## What the task requires
Turn each line of the material below into an item of a numbered list, leaving out blank lines and the pictures.

## Provided material

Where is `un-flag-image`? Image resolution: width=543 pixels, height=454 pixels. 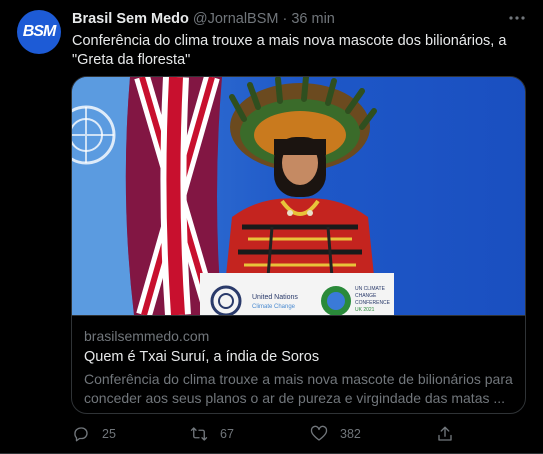
un-flag-image is located at coordinates (103, 196).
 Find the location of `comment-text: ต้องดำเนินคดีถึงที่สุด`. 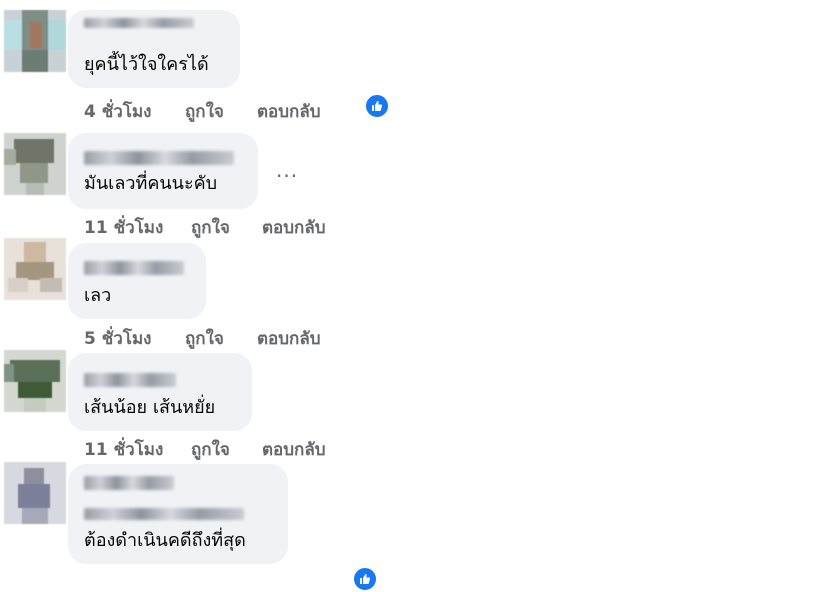

comment-text: ต้องดำเนินคดีถึงที่สุด is located at coordinates (165, 540).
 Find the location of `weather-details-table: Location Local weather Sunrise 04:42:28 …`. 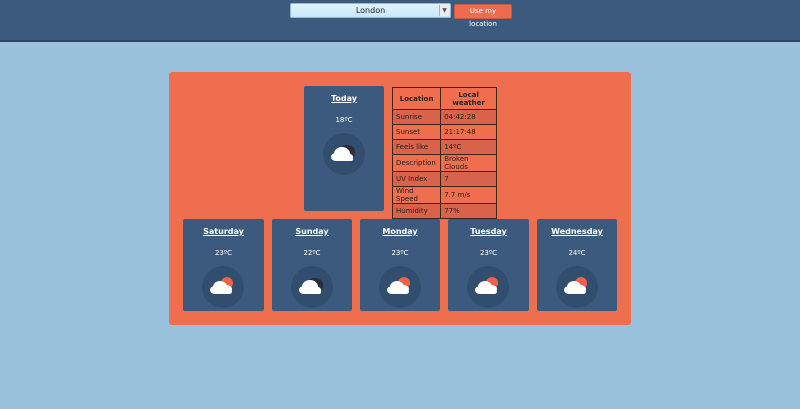

weather-details-table: Location Local weather Sunrise 04:42:28 … is located at coordinates (444, 153).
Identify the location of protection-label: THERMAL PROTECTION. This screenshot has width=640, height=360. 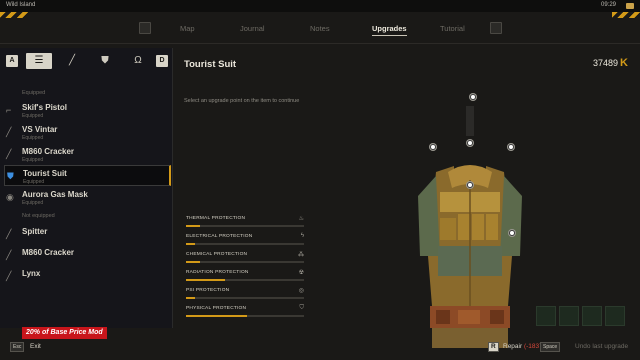
(216, 218).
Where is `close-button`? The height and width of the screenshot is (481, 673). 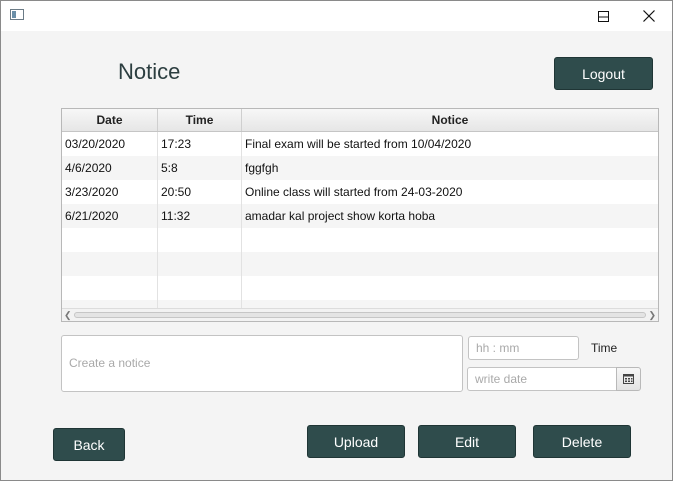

## Solution for this problem
1. Where is `un-flag-image`? Image resolution: width=543 pixels, height=454 pixels. 
2. un-flag-image is located at coordinates (103, 196).
3.  Find the location of `comment-text: ต้องดำเนินคดีถึงที่สุด`. 
4. comment-text: ต้องดำเนินคดีถึงที่สุด is located at coordinates (165, 540).
5.  Find the location of `weather-details-table: Location Local weather Sunrise 04:42:28 …`. 
6. weather-details-table: Location Local weather Sunrise 04:42:28 … is located at coordinates (444, 153).
7. Identify the location of protection-label: THERMAL PROTECTION. This screenshot has width=640, height=360. 
8. (216, 218).
9. Where is `close-button`? The height and width of the screenshot is (481, 673). 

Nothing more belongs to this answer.